Le Rapport mondial des Nations Unies sur la mise en valeur des ressources en eau, est produit par le Programme mondial d’évaluation des ressources en eau, hébergé par l’UNESCO, au nom de l’ONU-Eau. Ce rapport est le fruit de la collaboration des 31 entités des Nations Unies et des 38 partenaires internationaux qui constituent l’ONU-Eau. Jusqu’en 2012, le rapport, qui dressait un état des lieux exhaustif de l’état des ressources en eau dans le monde, était présenté tous les trois ans. Il est depuis 2014 annuel et thématique. Sa présentation coïncide désormais avec la Journée mondiale de l’eau, qui se déroule 22 mars et dont la thématique est alignée sur celle du rapport.

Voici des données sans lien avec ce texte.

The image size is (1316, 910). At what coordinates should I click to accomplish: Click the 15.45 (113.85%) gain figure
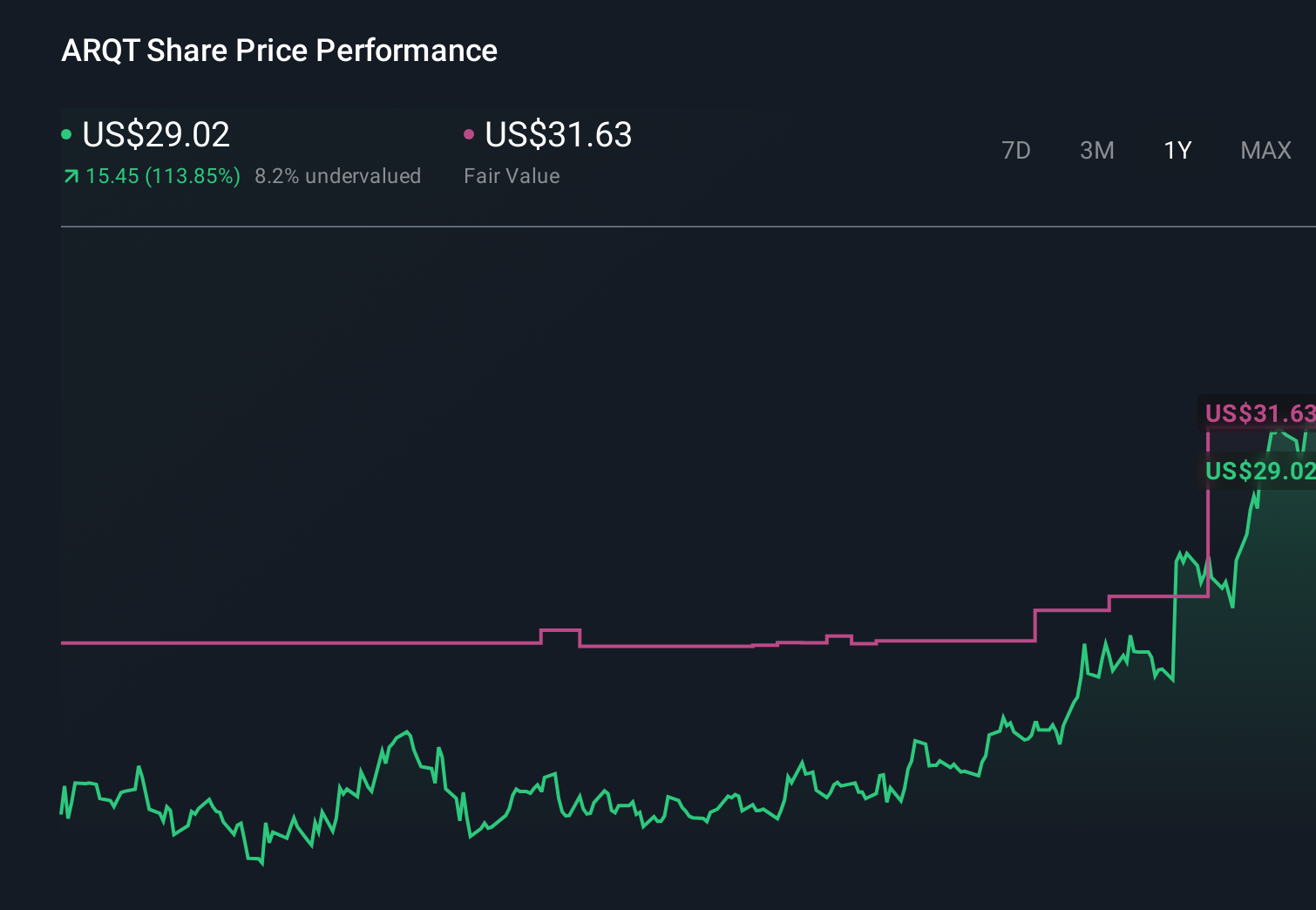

On estime que trois emplois sur quatre dans le monde dépendent, directement ou indirectement, de la ressource en eau. Les pénuries et les problèmes d’accès à l’eau et à l’assainissement sont susceptibles de limiter la croissance économique et la création d’emplois dans les années à venir, selon un rapport des Nations Unies. L’édition 2016 du Rapport mondial des Nations Unies sur la mise en valeur des ressources en eau, L’eau et l’emploi, montre également que la moitié des 1,5 milliards de travailleurs de la planète sont employés dans huit des industries les plus tributaires des ressources en eau.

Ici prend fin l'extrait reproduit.